I had a segmentation fault which is due to NaN. However, this was interesting because although the IF statement was always false, it gave me segfault because NaN would result if the IF statement was true..
write(numout,*) 'hhpass: nancheck ',(1.-pfrld(ji,jj))/(1.-frld(ji,jj)+epsilon30)
IF(frld(ji,jj)-pfrld(ji,jj) > 0.) THEN ! In case of accretion, newly formed ice will have a tracer concentration of an underlying seawater value.
write(numout,*) 'hhpass: inside if statement'
icechl(ji,jj) = icechl(ji,jj)/(trn(ji,jj,1,jpdch)+epsilon30)!((1.-pfrld(ji,jj))/(1.-frld(ji,jj)+epsilon30)*icechl(ji,jj) + ((1.-frld(ji,jj))-(1.-pfrld(ji,jj)))/(1.-frld(ji,jj)+epsilon30)*trn(ji,jj,1,jpdch)
END IF
Update: This seems to have to do with floating points.

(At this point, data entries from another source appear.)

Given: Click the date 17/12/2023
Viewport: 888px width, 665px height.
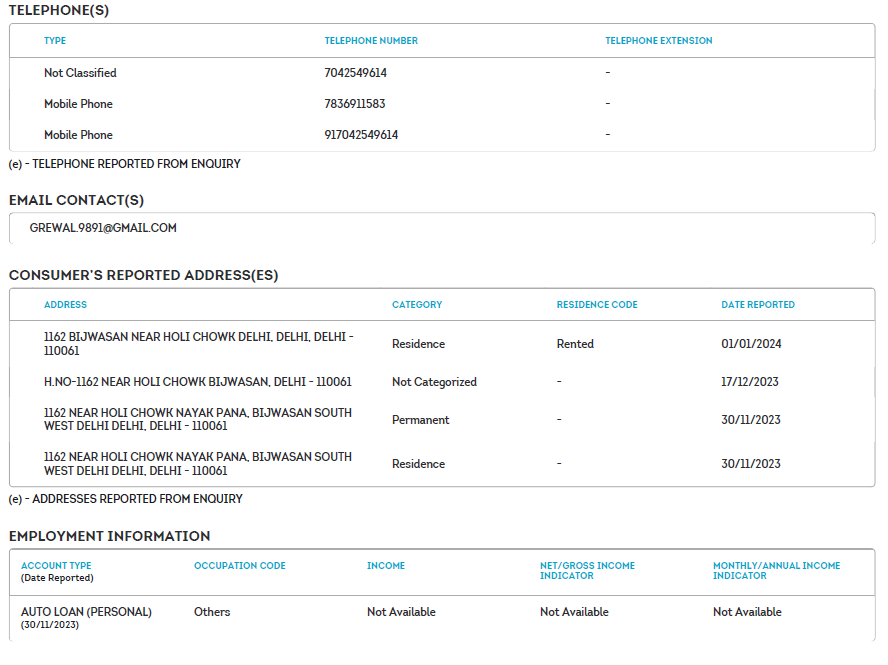Looking at the screenshot, I should (x=750, y=382).
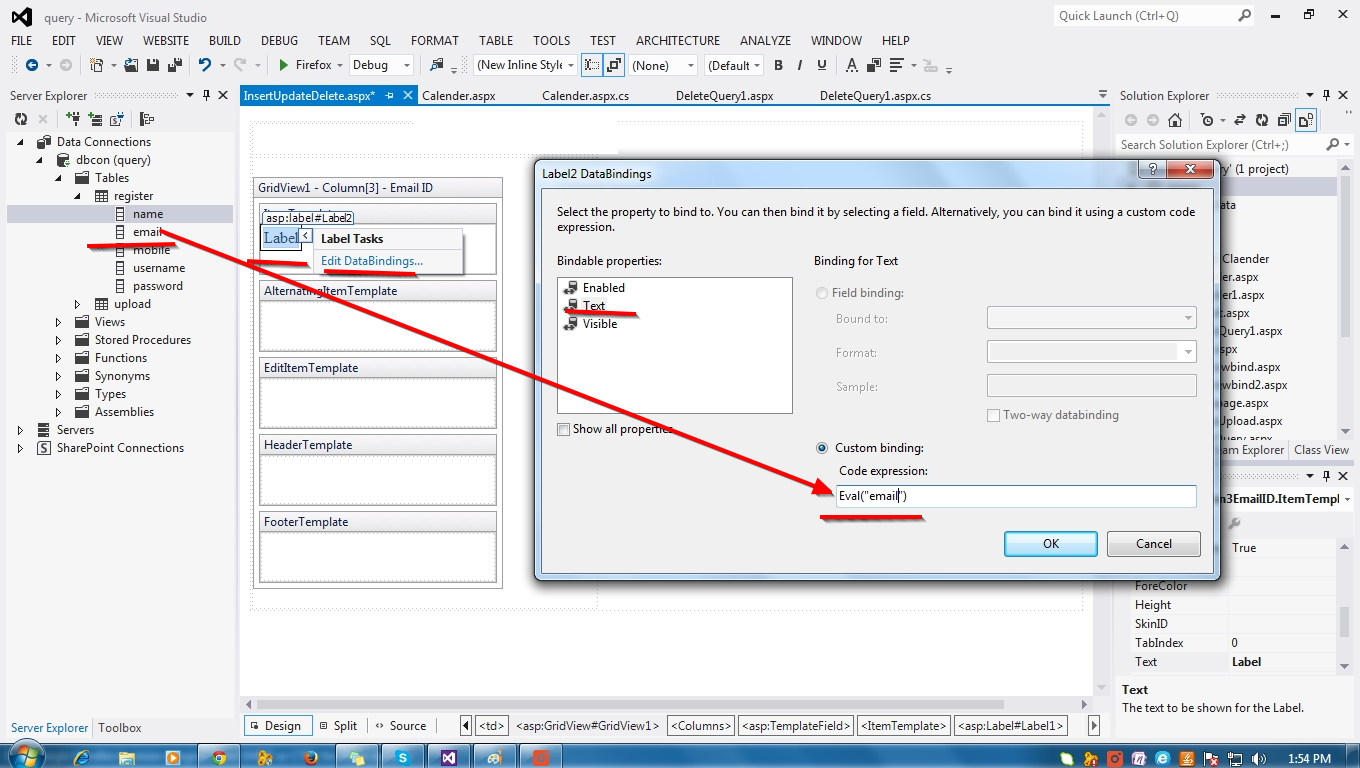
Task: Check the Show all properties checkbox
Action: tap(563, 428)
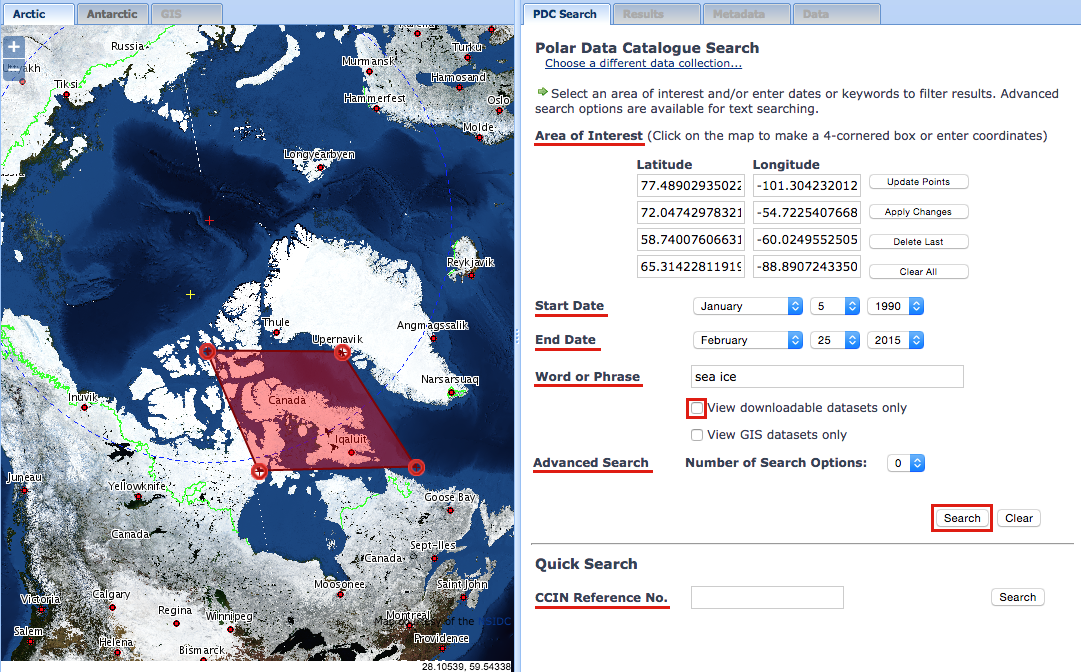Image resolution: width=1081 pixels, height=672 pixels.
Task: Select the red marker near Inuvik
Action: (84, 407)
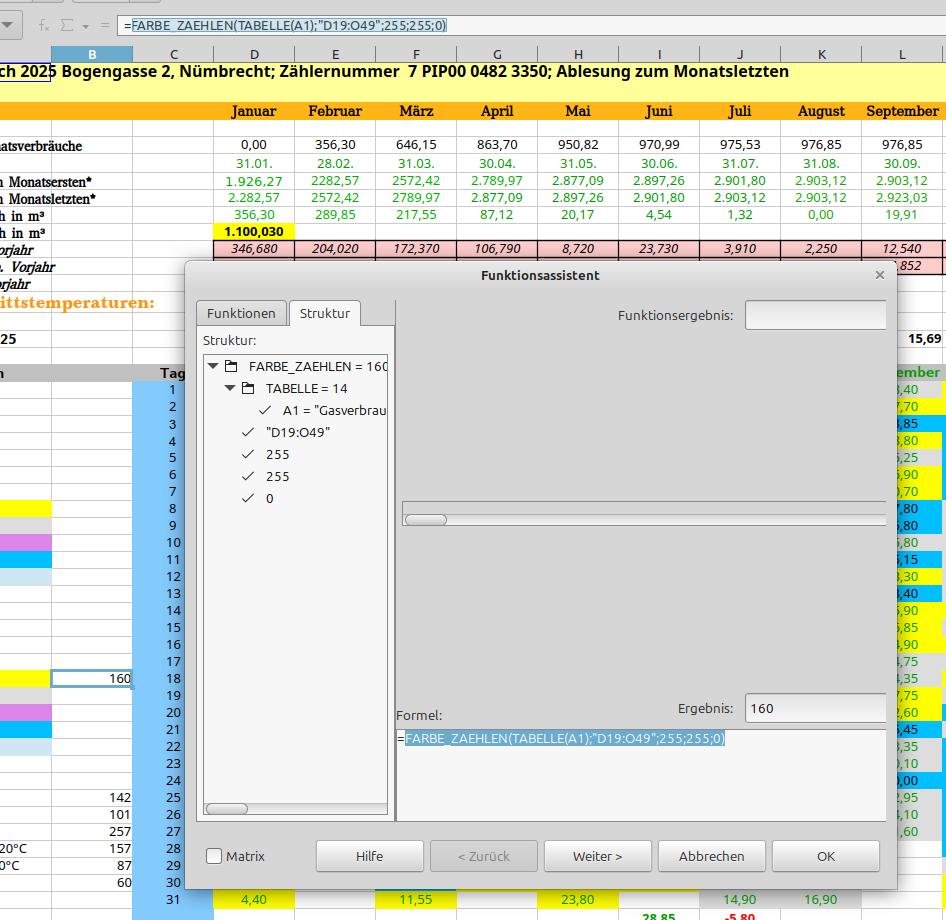Image resolution: width=946 pixels, height=920 pixels.
Task: Collapse the FARBE_ZAEHLEN tree node
Action: (212, 367)

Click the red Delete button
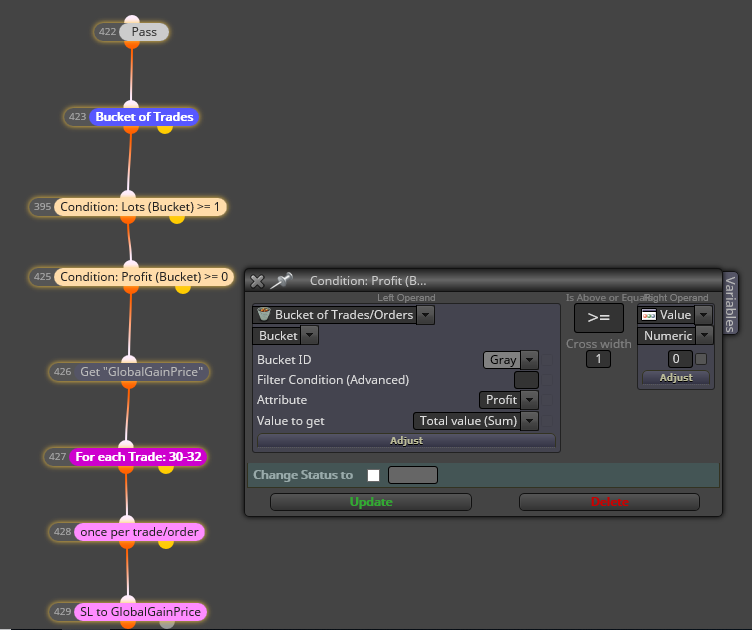point(609,502)

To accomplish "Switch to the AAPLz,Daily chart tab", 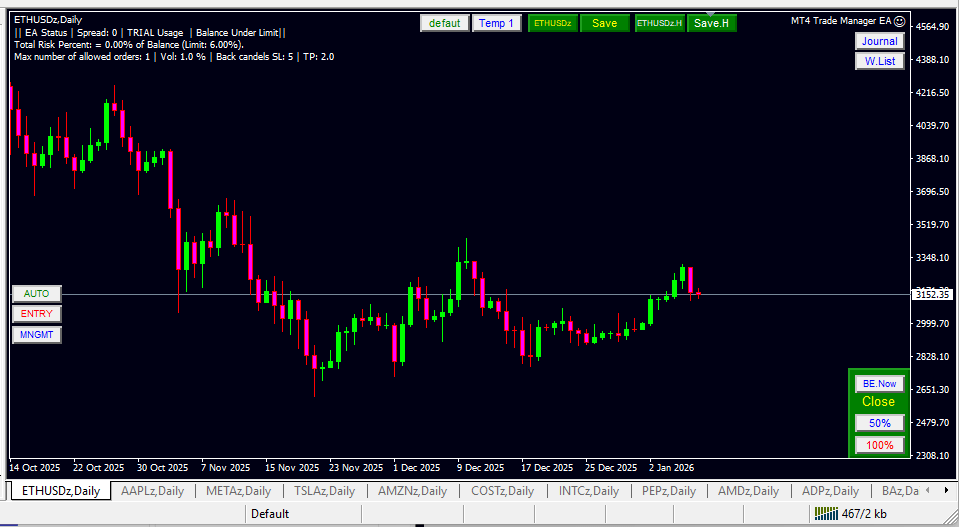I will 153,491.
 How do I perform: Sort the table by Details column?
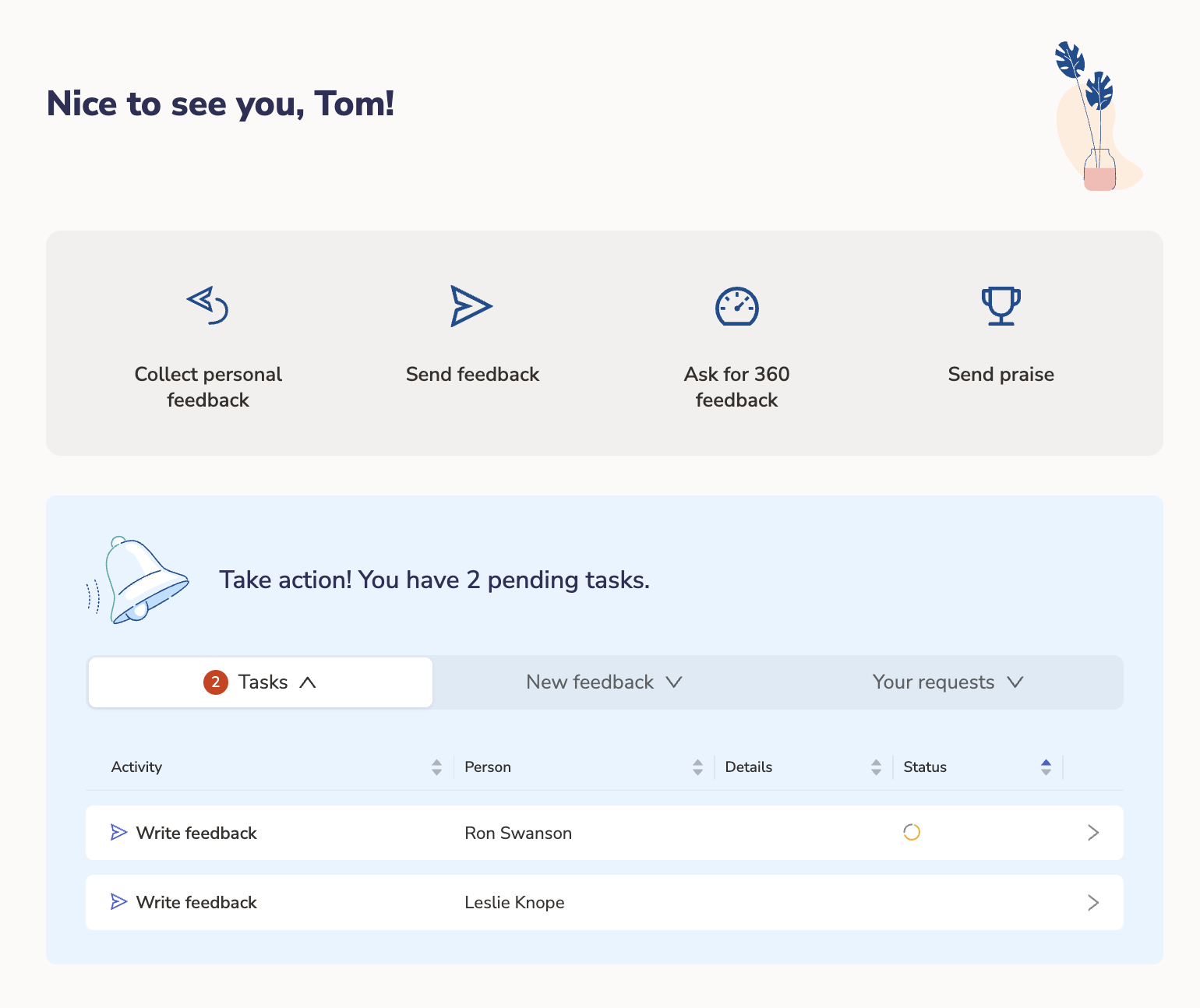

Writing out the output for the variables in dinomenator and numerator show a particular floating point (i.e. 14):
hhpass: pfrld 1.00000000000000
hhpass: frld 1.00000000000000
In the example above, I tried avoid the division by zero by introducing epsilon number 30 (i.e. 1.e-30), but the division produced NaN:
hhpass: nancheck NaN
After this, I instead introduced a epsilon number that is smaller than the floating point of the two variables (i.e. 4). Then the division produced zero:
hhpass: nancheck 0.000000000000000E+000
Epsilon30 worked for biogeochemical tracers. But not for ice physical tracers (probably a specic floating point number is defined in LIM_SRC_2 for these tracers?)